With 86% of the votes counted, Mrs Sirleaf is on 91% after her rival, Winston Tubman, boycotted the election.
He alleged that the poll - seen as a test for Liberia's fragile democracy - was rigged in Mrs Sirleaf's favour.
Foreign observers condemned his decision to boycott the election, saying it was well-organised.
Turnout in Tuesday's poll was 37.4% - about half the number who turned out for the election's first round last month.Sirleaf confident
Mrs Sirleaf won the most votes in that round, but failed to gain an outright majority, forcing a run-off.
With such a low turnout and no majority in parliament, her task promises to be all the more difficult, says the BBC's Thomas Fessy in the capital, Monrovia.
It is hard to know exactly why Liberians snubbed the run-off election, but a combination of factors could explain the low turn-out - the opposition's boycott call, the fear of more violence and a general frustration with politicians perhaps more interested in power than the needs of voters.

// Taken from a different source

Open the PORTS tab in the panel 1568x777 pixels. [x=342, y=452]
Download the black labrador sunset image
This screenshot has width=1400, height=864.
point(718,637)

So, with most Liberians refusing to vote, President Ellen Johnson Sirleaf faces a big challenge. Nor does she have a parliamentary majority she can count on.

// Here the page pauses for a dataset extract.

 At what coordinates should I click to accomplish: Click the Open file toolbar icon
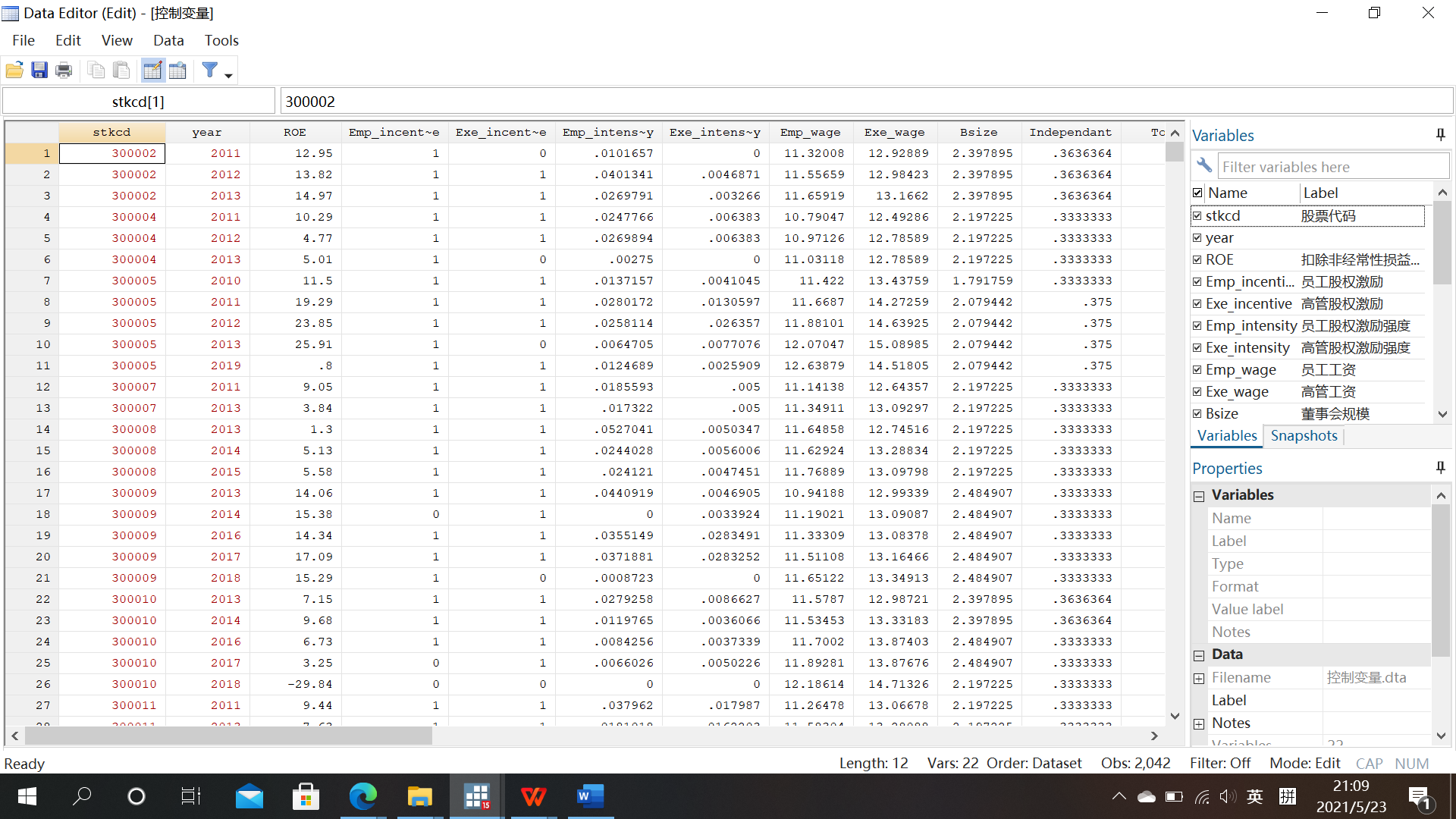point(14,71)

She must now act quickly to show Liberians she can deliver on their expectations - two-thirds of the population is unemployed and infrastructure also needs to be improved.
The trauma of the war is still palpable and the reconciliation process will not be completed without an economic boost. Mrs Sirleaf will have to show her critics she deserved the Nobel Peace prize - the Truth and Reconciliation Commission's recommendations must be implemented and corruption tackled.
Mrs Sirleaf was awarded the Nobel Peace prize shortly before the first round for helping to end Liberia's 14-year-civil war.
Mrs Sirleaf said she would reach out to all presidential candidates to work within an inclusive government.
"What I will offer them is not yet known," she told reporters.
"I am confident we will be able to reconcile the people."
The election commission said Mr Tubman, whose name remained on ballot papers, got 9% of the vote.
He told the BBC he rejected the result, but his Congress for Democratic Change (CDC) would consider any offer from Mrs Sirleaf and her Unity Party (UP) to serve in the government.
"I will stick with my party and maybe we can find someone in our party who can deal with the Unity Party government and Mrs Sirleaf to bring about reconciliation," he told the BBC's Network Africa programme.
"But I have seen nothing in Mrs Sirleaf's past and even her present that [shows] she wants to reconcile the country."
Former warlord Prince Johnson, who came third in the first-round with 12%, urged his supporters to back Mrs Sirleaf in the second round.
The run-up to Tuesday's voting was marred by violence in which two people were killed when security forces opened fire. Mrs Sirleaf has promised an investigation.
International observers, including those from the Economic Community of West African States (Ecowas), said the election process was credible.
"The mission wishes to state that it found no major irregularities in the voting process itself. It considers, on the whole, that the elections of 8 November met the acceptable conditions of being free, fair and transparent," the Ecowas observer team said in a statement.
Mrs Sirleaf first won elections in 2005, following the end of a civil war that saw former leader Charles Taylor - now on trial at The Hague for war crimes - forced out of power.